Teleflagrante não pode substituir profissionais capacitados em atendimento presencial, afirma advogada
As poucas Delegacias Especializadas de Atendimento à Mulher (DEAMs) existentes no Espírito Santo não atendem às determinações da Lei Maria da Penha (LMP). A avaliação é da advogada e socióloga Layla Freitas, coordenadora do Núcleo Jurídico do programa de extensão e pesquisa da Universidade Federal do Espírito Santo Fordan: cultura no enfrentamento às violências (Fordan/Ufes), com base na Lei nº 14.541, sancionada em abril de 2023 pelo presidente Lula, uma das muitas atualizações da Lei Maria da Penha.
“A lei prevê o funcionamento 24 horas por dia, incluindo domingos e feriados, para as delegacias da mulher em todo o país. Apesar da repercussão do governo, o projeto das salas foi pouco efetivado. De 18 delegacias, apenas cinco contam com essa adaptação no Espírito Santo”, informa.

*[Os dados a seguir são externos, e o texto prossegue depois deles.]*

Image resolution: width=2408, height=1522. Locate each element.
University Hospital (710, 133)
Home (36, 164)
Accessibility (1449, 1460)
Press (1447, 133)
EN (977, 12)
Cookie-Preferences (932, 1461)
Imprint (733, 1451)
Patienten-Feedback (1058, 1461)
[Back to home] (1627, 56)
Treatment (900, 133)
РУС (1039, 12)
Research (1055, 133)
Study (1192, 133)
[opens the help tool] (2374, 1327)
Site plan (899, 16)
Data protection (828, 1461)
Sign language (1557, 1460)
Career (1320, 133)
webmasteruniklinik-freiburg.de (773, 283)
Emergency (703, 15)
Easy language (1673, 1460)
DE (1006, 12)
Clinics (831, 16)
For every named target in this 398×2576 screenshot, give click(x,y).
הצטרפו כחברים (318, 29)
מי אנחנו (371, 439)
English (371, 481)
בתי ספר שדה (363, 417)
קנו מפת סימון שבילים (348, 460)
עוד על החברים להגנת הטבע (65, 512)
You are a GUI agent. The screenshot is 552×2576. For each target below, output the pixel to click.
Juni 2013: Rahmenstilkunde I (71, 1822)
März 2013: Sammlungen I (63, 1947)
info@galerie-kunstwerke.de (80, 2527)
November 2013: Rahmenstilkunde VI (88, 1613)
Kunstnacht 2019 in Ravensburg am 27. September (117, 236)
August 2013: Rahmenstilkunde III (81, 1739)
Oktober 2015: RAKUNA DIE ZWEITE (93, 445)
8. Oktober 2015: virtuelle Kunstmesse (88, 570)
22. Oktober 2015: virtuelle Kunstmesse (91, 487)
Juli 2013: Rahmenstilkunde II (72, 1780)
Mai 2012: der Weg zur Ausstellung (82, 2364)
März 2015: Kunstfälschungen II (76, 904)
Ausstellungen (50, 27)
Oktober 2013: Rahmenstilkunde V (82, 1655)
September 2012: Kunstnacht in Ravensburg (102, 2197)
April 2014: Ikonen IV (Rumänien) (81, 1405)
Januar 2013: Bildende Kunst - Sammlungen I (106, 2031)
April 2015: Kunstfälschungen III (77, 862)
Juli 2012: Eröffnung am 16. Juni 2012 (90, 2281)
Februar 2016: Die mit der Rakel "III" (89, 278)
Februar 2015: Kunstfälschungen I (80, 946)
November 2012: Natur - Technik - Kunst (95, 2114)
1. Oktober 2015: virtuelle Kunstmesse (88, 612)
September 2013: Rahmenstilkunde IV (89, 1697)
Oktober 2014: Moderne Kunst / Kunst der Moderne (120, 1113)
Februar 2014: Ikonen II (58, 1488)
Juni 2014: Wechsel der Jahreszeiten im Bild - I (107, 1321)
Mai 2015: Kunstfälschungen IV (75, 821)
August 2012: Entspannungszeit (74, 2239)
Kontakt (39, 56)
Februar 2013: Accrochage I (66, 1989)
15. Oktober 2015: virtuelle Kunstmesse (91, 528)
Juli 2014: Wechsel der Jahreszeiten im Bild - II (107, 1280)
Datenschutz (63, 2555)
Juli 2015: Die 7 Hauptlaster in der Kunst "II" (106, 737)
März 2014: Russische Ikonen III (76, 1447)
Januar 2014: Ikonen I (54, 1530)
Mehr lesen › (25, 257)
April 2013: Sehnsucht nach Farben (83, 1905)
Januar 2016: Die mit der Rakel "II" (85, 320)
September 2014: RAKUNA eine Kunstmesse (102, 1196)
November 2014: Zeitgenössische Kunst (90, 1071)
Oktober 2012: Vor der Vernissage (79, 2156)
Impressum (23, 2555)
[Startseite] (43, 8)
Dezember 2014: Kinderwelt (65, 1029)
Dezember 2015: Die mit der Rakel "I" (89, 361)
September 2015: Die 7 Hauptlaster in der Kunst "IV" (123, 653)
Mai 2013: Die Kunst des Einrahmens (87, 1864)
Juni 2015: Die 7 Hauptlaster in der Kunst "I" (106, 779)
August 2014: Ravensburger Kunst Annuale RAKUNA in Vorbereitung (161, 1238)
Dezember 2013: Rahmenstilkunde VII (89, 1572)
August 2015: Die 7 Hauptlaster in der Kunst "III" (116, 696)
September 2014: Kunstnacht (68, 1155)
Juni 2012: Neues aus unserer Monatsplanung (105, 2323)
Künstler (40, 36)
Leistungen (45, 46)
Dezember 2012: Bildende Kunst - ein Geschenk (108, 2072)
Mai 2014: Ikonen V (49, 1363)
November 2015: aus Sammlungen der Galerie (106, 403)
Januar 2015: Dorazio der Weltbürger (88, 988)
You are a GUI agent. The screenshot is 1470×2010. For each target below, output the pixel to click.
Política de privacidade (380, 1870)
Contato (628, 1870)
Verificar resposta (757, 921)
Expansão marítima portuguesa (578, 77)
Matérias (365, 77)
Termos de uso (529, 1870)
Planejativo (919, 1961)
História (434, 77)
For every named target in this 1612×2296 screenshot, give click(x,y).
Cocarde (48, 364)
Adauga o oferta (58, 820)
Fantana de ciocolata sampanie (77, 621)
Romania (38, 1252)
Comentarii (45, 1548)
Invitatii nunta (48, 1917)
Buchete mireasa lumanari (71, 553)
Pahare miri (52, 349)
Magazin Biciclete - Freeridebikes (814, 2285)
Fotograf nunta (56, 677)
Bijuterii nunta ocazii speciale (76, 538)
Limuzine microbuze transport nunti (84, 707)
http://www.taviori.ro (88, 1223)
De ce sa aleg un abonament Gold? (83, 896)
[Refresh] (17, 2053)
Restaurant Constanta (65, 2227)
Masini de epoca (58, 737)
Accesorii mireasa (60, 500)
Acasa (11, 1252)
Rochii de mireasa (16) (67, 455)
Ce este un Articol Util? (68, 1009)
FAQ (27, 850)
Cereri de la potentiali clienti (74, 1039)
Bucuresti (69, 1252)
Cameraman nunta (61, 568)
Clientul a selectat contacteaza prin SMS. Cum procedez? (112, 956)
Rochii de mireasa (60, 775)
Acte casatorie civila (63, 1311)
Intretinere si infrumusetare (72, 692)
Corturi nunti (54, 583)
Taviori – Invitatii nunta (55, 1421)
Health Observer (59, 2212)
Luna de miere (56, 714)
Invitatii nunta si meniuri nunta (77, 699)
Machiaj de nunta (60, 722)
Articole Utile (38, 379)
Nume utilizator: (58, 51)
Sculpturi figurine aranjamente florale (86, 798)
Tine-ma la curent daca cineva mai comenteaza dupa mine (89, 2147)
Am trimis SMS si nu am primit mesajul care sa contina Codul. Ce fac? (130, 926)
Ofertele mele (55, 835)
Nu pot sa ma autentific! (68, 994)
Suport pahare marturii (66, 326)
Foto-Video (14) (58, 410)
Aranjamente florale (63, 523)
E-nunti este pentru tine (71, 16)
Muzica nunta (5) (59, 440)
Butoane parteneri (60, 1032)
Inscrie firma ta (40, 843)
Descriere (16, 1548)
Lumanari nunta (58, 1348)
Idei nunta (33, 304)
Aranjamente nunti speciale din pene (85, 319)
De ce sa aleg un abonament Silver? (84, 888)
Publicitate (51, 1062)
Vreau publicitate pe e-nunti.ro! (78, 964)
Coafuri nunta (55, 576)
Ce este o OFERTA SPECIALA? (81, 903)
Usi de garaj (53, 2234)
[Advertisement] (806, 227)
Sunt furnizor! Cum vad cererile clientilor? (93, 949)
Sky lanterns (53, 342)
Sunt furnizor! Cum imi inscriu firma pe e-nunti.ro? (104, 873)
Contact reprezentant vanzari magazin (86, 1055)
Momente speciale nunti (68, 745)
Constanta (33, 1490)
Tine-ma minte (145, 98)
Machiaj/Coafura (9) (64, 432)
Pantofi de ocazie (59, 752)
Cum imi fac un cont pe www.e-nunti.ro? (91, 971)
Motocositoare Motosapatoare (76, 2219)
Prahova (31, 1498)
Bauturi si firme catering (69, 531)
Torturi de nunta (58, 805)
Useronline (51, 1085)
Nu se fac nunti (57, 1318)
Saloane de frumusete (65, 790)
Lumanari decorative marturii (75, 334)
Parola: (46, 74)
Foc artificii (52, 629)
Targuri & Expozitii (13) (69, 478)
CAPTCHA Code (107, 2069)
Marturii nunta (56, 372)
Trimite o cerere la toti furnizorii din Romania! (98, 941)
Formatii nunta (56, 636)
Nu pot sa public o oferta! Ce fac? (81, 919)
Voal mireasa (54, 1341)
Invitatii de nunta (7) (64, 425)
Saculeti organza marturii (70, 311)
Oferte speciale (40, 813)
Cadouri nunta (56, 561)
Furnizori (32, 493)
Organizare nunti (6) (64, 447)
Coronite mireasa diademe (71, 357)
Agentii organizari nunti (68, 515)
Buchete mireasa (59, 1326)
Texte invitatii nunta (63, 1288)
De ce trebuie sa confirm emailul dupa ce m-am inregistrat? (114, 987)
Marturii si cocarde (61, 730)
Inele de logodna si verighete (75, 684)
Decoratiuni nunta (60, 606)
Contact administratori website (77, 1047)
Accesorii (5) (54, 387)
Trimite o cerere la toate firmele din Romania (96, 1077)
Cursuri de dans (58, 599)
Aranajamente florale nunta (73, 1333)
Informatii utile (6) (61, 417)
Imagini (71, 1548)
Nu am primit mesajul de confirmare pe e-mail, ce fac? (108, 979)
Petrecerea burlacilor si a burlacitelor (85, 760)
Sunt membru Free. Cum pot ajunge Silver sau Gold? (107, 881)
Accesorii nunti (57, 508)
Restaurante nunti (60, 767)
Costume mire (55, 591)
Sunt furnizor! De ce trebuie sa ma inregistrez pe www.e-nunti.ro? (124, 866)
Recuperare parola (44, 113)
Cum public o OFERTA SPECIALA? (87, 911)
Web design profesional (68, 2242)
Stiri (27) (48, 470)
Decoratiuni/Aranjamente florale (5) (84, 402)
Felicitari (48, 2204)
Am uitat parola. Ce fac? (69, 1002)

O pior é que, mesmo nessas cinco, todas localizadas na Grande Vitória, o funcionamento não é presencial e especializado, como a lei exige. “É importante destacar que não apenas a criação de um espaço físico [a sala Maria], mas também de um ambiente e tratamento humanizado são fundamentais para que não aja a revitimização da mulher. Ter a sala Maria, mas não ter delegado e escrivão para atendimento presencial, nem assistente social e profissionais da psicologia, não resolve”, acrescenta.
O alerta da especialista faz um contraponto à defesa feita pelo Governo do Estado de que está implementando a Lei Maria da Penha. Em divulgação dos dados relativos ao número de assassinatos e feminicídios registrados pela Secretaria da Segurança Pública e Defesa Social (Sesp) no primeiro trimestre de 2024, o secretário Eugênio Ricas ressaltou. “Neste mês das mulheres, fizemos o lançamento das nossas salas Marias, que vão contribuir para humanizar e agilizar o atendimento dessas vítimas em nossas delegacias 24h da Grande Vitória. Antes, o deslocamento era grande para a unidade especializada que centralizava esses flagrantes em Vitória. Agora, a mulher poderá ser atendida em seu próprio município e sem nenhum tipo de contato com o agressor”, disse, sem mencionar, no entanto, o quanto o atendimento remoto do delegado e escrivão prejudica e revitimiza as mulheres que buscam atendimento.
A lei é considerada pela Organização das Nações Unidas (ONU) uma das três melhores voltadas à proteção da mulher, destaca Layla Freitas. Porém, sua implementação está bem distante de ser feita a contento no Espírito Santo. “A Lei Maria da Penha foi atualizada mais de 30 vezes. É preciso identificar se os servidores necessários estão atuando nas delegacias e se estão capacitados e atualizados para esse trabalho”.
Um serviço novo que de fato tem funcionado bem, sublinha, é relacionado ao transporte oferecido à vítima após o atendimento ou em outro trajeto que ela precisar. “A destinação de viaturas para a condução dessas mulheres é um ponto de destaque positivo ao enfrentamento das violências de gênero”.
Subnotificação
Sobre os dados divulgados, indicando queda nas mortes de mulheres, Layla Freitas alerta também sobre a possibilidade de subnotificação. Segundo a Sesp, “foram 21 assassinatos de mulheres em 2024, sendo que deste total, oito foram causados pelo crime de gênero. No ano passado, o primeiro trimestre registrou 25 mortes de mulheres, sendo dez feminicídios. A redução chega a 16% no total”.
A advogada pede atenção. “Temos a figura da subnotificação, fato comum, que pode influenciar nos números apresentados”, afirma, com base em situações conhecidas do Fordan/Ufes, como relatado em janeiro pela coordenadora do programa, Rosely Pires, em relação a um feminicídio não registrado em Cariacica, em 2023.
Há subnotificação também, em outros crimes contra mulher, que não chegam ao assassinato ou feminicídio, realidade que decorre de algumas práticas ainda prevalentes, como a interpretação errada da Lei Maria da Penha pelos agentes de segurança pública e também do “ambiente machista das delegacias especializadas”, afirma. “É comum mulheres relatarem atendimentos onde os servidores tentam fazê-las desistir de fazer a denúncia. Também é muito comum que, mesmo quando elas conseguem não desistem, o escrivão ou delegado insiste em questionar a veracidade do fato narrado por elas”.